Representing the United States

Olympic Games

World Championships

Goodwill Games

= Andrew Sudduth =

American rower (1961–2006)

Andrew Hancock Sudduth (November 21, 1961 – July 15, 2006) was one of the best United States rowers of his generation. He was a fixture on the United States national team throughout the 1980s.

In 1981, Sudduth first represented the United States at the Under 23 World Championships in the men's eight (8+) which finished second. Later that year, he again represented the United States in the World Rowing Championships, where his four-man boat (4+) finished second. Sudduth would go on to represent the United States in the four (4+) at the 1982 and 1983 World Championships, where his boat finished third and seventh, respectively.

After high school, Sudduth had enrolled at Harvard. However, Sudduth was a prankster and ran into disciplinary problems resulting in his suspension from school. Although quite upset at the time, Sudduth later acknowledged that this incident helped him gain focus on both his academic and athletic life.

Following his initial World Championship medal in 1981, Sudduth returned to Harvard to row and study. Sudduth's 1983 Harvard boat, coached by Harry Parker, won the National Collegiate Rowing Championship coming from a boat length down in the last 500 meters of the race to nip the University of Washington at the finish line. Sudduth then took a year off from school to train for the Olympics.

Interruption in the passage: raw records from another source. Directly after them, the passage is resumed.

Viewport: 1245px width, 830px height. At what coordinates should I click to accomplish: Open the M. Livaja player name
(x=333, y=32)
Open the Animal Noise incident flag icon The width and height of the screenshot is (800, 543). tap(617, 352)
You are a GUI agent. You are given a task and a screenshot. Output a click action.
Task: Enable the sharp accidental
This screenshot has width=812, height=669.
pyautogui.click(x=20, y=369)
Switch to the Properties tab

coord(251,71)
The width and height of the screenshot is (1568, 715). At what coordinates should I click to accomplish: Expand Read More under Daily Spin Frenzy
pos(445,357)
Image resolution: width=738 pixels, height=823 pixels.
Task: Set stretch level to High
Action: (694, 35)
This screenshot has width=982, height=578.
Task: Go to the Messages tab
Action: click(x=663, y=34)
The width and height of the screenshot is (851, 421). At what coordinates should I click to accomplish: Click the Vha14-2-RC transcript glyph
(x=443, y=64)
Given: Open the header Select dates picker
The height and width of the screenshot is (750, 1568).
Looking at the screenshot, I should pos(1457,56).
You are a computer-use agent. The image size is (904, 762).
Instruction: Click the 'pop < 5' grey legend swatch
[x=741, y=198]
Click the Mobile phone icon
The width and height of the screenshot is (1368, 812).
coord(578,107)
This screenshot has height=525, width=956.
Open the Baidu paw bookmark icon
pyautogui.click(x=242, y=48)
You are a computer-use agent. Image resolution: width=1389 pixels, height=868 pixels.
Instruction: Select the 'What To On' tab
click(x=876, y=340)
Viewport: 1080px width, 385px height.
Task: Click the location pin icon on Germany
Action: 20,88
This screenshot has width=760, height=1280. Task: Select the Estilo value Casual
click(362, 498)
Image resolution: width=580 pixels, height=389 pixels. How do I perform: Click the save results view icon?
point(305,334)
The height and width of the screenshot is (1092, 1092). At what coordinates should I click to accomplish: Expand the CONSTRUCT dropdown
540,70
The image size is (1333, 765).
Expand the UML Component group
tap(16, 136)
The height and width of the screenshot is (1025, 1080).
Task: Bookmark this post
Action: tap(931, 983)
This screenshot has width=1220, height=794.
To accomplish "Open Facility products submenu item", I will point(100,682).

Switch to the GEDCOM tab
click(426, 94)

At the 1984 Summer Olympics, Sudduth was part of the United States men's eight which finished second to Canada.

In 1985, Sudduth returned to Harvard, where he led his crew to another National Championship, and then to the Henley Royal Regatta, where they won the Grand Challenge Cup, which is the regatta's international elite race for eights. This is the last time that the Grand Challenge Cup was won by a United States' collegiate team.

That summer, Sudduth would represent the United States in the single scull (1x) at the 1985 World Championships. Sudduth led the race by half a length (approximately one second) over the three-time Olympic champion Pertti Karppinen with 200 meters to go. Just then, Sudduth's oar was knocked out of his hand by a small wave and in one stroke, he lost his advantage over Karppinen. Karppinen, who was famous for his finishing sprint, pushed through for a one length victory over Sudduth. Trailing well back in third place was the five-time world champion and three-time Olympic Silver medalist Peter-Michael Kolbe.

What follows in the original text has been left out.